## The task
When you reach the line in the data below that contains "Консультация по отчетам о практике (73, 2523)", please start repeating lines exactly, and stop after the line that contains "Расширенный поиск (36, 65)", repeating nothing else.

[Saved entries]
Content starts

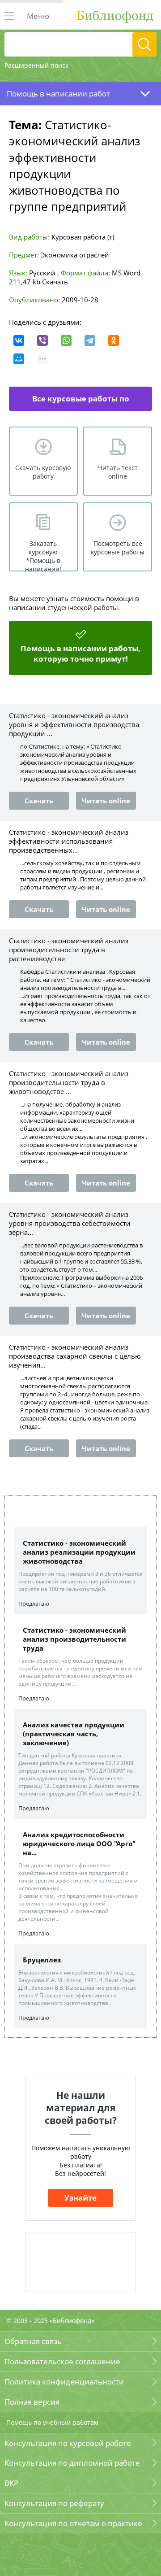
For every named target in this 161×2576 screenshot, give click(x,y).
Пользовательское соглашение (62, 2361)
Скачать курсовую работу (43, 471)
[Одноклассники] (113, 340)
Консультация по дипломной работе (72, 2463)
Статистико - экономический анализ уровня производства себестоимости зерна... (70, 1223)
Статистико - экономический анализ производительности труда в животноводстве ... (68, 1082)
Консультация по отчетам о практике (73, 2523)
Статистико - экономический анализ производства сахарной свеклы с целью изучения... (74, 1355)
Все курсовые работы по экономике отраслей (80, 402)
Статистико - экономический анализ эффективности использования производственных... (68, 841)
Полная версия (31, 2402)
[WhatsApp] (66, 340)
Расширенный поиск (36, 65)
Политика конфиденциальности (64, 2381)
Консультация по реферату (54, 2503)
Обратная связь (33, 2341)
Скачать (55, 281)
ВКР (11, 2483)
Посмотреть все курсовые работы (117, 547)
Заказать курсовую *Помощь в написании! (43, 555)
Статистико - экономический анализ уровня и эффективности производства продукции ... (74, 724)
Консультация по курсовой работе (67, 2443)
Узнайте (80, 2197)
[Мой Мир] (18, 358)
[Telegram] (90, 340)
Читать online (106, 800)
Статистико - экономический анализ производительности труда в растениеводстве (68, 949)
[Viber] (42, 340)
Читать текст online (118, 471)
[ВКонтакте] (18, 340)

Content ends

## Reply
Консультация по отчетам о практике (73, 2523)
Статистико - экономический анализ производства сахарной свеклы с целью изучения... (74, 1355)
Все курсовые работы по экономике отраслей (80, 402)
Статистико - экономический анализ эффективности использования производственных... (68, 841)
Полная версия (31, 2402)
[WhatsApp] (66, 340)
Расширенный поиск (36, 65)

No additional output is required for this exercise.